Истинно: человек попросту не думает, сколь многое зависит от него в мире и сколь многое могло бы измениться вокруг, будь он сам добрее, чище и справедливей. Мир несовершенен, потому что далек от совершенства я сам. Наставляю всех и в первую очередь самого себя как самого слабого и самого грешного среди всех. Человек! Не упускай случая помочь другому, даже если для этого тебе придется просить у сильных мира сего. Тебя могут унизить отказом — не считай это унижением. Не стыдись! Пусть стыдится тот, у кого была возможность подать руку падающему — а он прошел мимо; кто мог согреть страдающего словом поддержки — а он заморозил свои уста гордыней; кому по силам было вызволить бедняка из беды — а он рассудил, что своя рубашка ближе к телу. И помни: всякое унижение, перенесенное для ближнего и, стало быть, для Христа, в свое время превратится в драгоценную жемчужину, которая станет лучшим достоянием сокровищницы твоего сердца.
Kyrie eleison. Kyrie eleison. Christe eleison.[105] Где, как не в храме, с души мало-помалу сползает короста обыденной жизни? Где, как не в храме, с глаз спадает пелена повседневных забот? И где, как не в храме, с особенной силой чувствуя свое недостоинство, ты безмолвно кричишь: Господи, помилуй! Спроси себя, пока в тебе есть мужество для ответа: возможна была бы сама жизнь, если бы Господь ежедневно и ежечасно не миловал нас? Не пресекся бы разве корень человечества, как уже было в допотопные времена, если бы Господь не снисходил к нашим слабостям, не прощал наши грехи и не покрывал своим милосердием наши пороки? О, играй орган, сокрушай мое сердце до самых его сокровенных глубин, возноси в неизмеримую высь и бросай в бездонную пропасть; говори чу´дным своим языком о жизни вечной, о той, которая следует за последним вздохом и которую дарует Господь по бесконечному Своему милосердию.

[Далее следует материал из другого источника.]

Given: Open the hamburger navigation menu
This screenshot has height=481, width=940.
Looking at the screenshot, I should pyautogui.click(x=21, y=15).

Или на пути к добру надо всю жизнь расчищать нагромождения зла?!
Alleluia, alleluia, alleluia.
Не говорил Тебе: мимо пронеси эту чашу. Нет, Господи, со смирением и верой я принял ее, и если были в моей жизни минуты уныния и горького разочарования, то Ты знаешь их причину и по благости Твоей простишь их мне. Ты дал мне долгую жизнь; и если сейчас она угасает, то мое последнее слово — это безмерная благодарность Тебе. За все, Боже мой, — за все сбывшееся и несбывшееся, за опалившую в юности мое сердце искру любови, за труды, ради которых Ты вывел меня в землю чужую, ставшую, однако, Отечеством, за горечь бесплодных усилий, за мои невидимые миру, но ведомые Тебе слезы, за счастье облегчить участь страдающему, за мою бедность, которая мне дороже всех сокровищ мира. Аллилуйя.

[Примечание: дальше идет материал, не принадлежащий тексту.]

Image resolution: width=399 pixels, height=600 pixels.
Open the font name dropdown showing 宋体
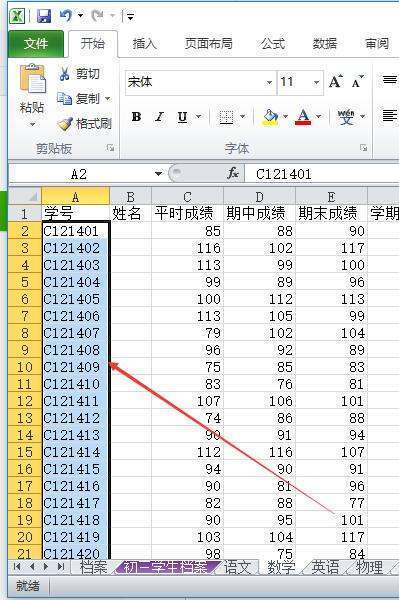coord(269,82)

— Dominus vobiscum[107], — услышал Федор Петрович слова священника и вместе со всеми ответил:
— Et cum spiritu tuo.[108]
— Lectio sancti Evangelii secundum…[109]
— Gloria tibi, Domine[110], — перекрестив лоб, уста и грудь, ответил Гааз.
Читалось Евангелие от Луки, глава двенадцатая, стихи с тринадцатого по двадцать первый, о любостяжании.